Recientemente, con la pandemia de covid-19, se puso en jaque la salud física y mental de la población mundial, así como la economía global. La pronta recuperación fue posible, más que por cualquier otra cosa, gracias al expedito desarrollo y aplicación masiva de vacunas, sumamente eficaces, basadas en tecnologías descubiertas y desarrolladas décadas atrás. Estas pasaron por rigurosas pruebas de eficacia y seguridad, y, aunque fueron inicialmente aprobadas para uso de emergencia, luego fueron aprobadas en forma absoluta o están camino de serlo.
Voces desinformadas
En la vacunación contra la covid-19 ha habido ataques de antivacunas que esgrimen toda serie de argumentos, algunos muy serios y otros que no pasan de ser disparates. Desafortunadamente, el asunto se politizó. Al comienzo de la campaña de vacunación, poca gente cuestionó las decisiones de la Comisión Nacional de Vacunación y Epidemiología —incluida la obligatoriedad— y las filas para aplicarse la vacuna eran enormes; incluso, bajo el sol y la lluvia, nos mantuvimos estoicamente hasta recibir nuestras dosis.
Las caras de felicidad por la seguridad que las vacunas nos ofrecen surgían en cada vacunatorio. Luego, de forma inesperada, la obligatoriedad fue parte de la campaña política y los sectores antivacunas hallaron oídos abiertos a sus reclamos, con razones técnicas o sin ellas hacen uso de su capacidad de intimidar y otras manifestaciones de violencia.
La lucha contra los antivacunas y aquellos que les prestan atención, en todos los niveles sociales y políticos, es férrea. Quienes argüimos criterios científicos para favorecer la vacunación y respaldar la obligatoriedad actuamos apegados a la ciencia, no por capricho o mera intuición.

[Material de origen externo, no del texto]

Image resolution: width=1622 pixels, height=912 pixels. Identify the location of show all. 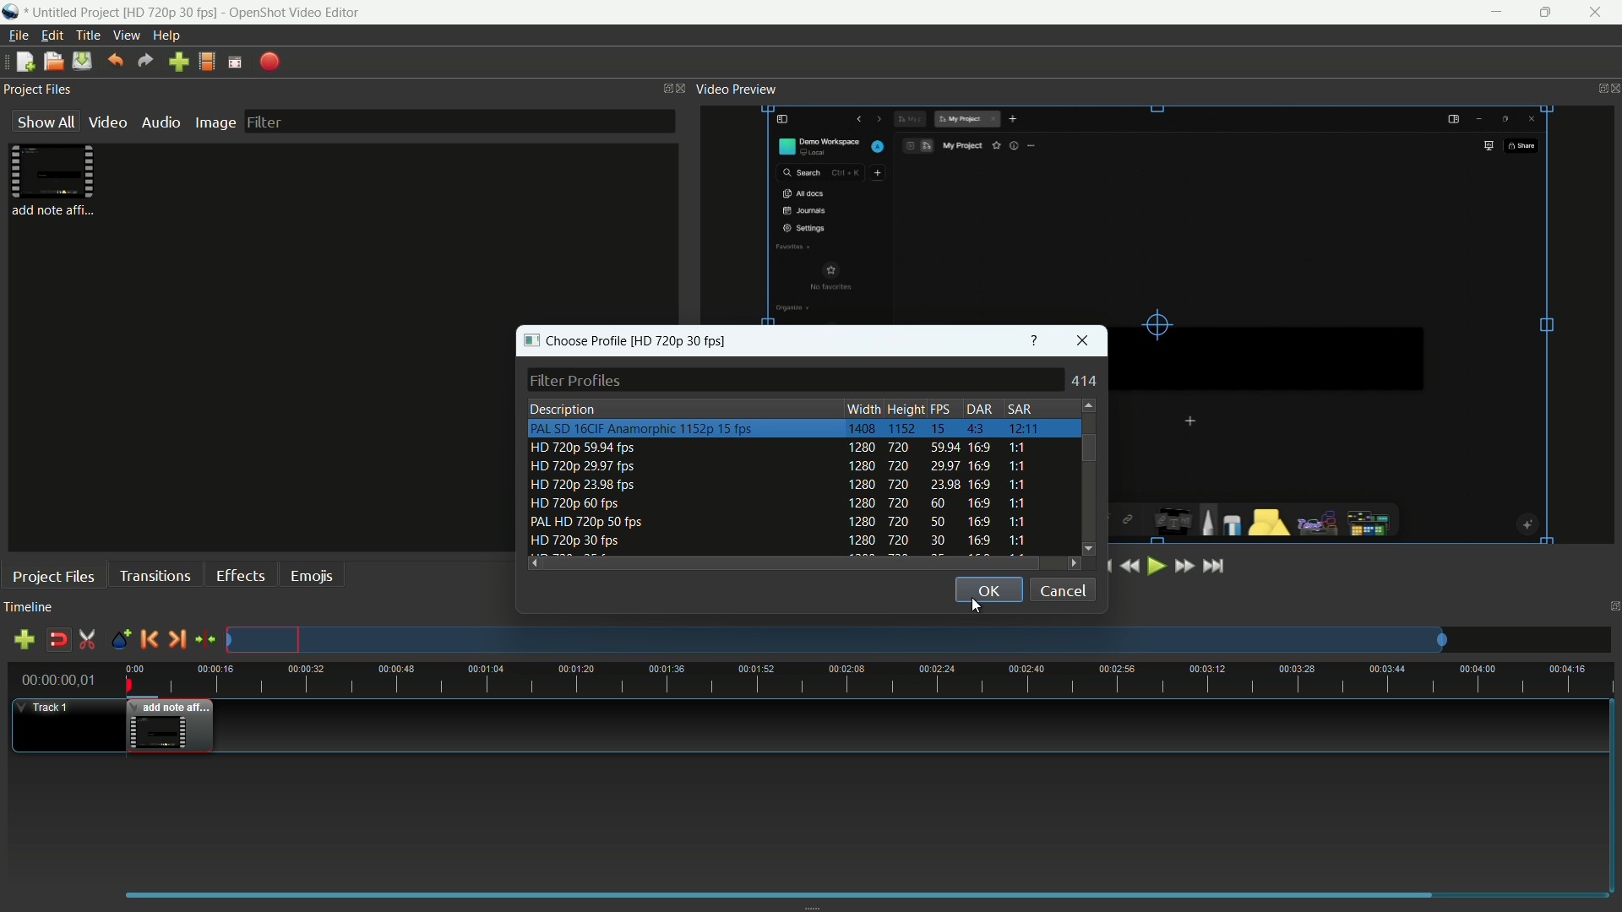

Contra cada argumento antivacunas, existe abundante evidencia clara y contundente, con base científica, que lo refuta; y, principalmente, los voceros a favor de la vacunación son los más connotados científicos costarricenses en lo local y global.
Tristemente, junto con la caída en la velocidad de vacunación contra la covid-19, producto indiscutible de un mal ambiente creado contra la inoculación y a muy cuestionables estrategias de “apoyo” a la vacunación, con una clara inconsecuencia entre la palabra y el acto, la campaña de vacunación contra la influenza resultó afectada, así como la aplicación de las vacunas del esquema que componen el PAI. Estos hechos serán caldo de cultivo para una población menos preparada para los retos inmunológicos en un futuro muy cercano, con las graves consecuencias que acarrea.
Quienes tenemos cobijo en esta maravillosa patria, somos capaces de revertir estos efectos perjudiciales que logran los antivacunas. Nos toca luchar, empezando por nosotros mismos, yendo por las dosis que nos corresponden en el momento que nos toque; después, alentando a los más cercanos de nuestra casa y vecinos, a todo el mundo. Las enfermedades inmunoprevenibles se combaten con gran eficacia mucho antes de que surjan; ¡solamente hay que vacunarse!
No dejemos que los tentáculos de irresponsables que juegan con nuestras mentes arruinen nuestras vidas. No les demos gusto, vamos a vacunarnos, vamos a vacunar a nuestras hijas y a nuestros hijos, vamos a vacunar a las personas que están bajo nuestro cuidado. Es un acto de responsabilidad y amor.
Olga Arguedas Arguedas es pediatra inmunóloga y directora del Hospital Nacional de Niños.
Juan José Romero Zúñiga es médico veterinario, epidemiólogo y profesor en la Universidad Nacional.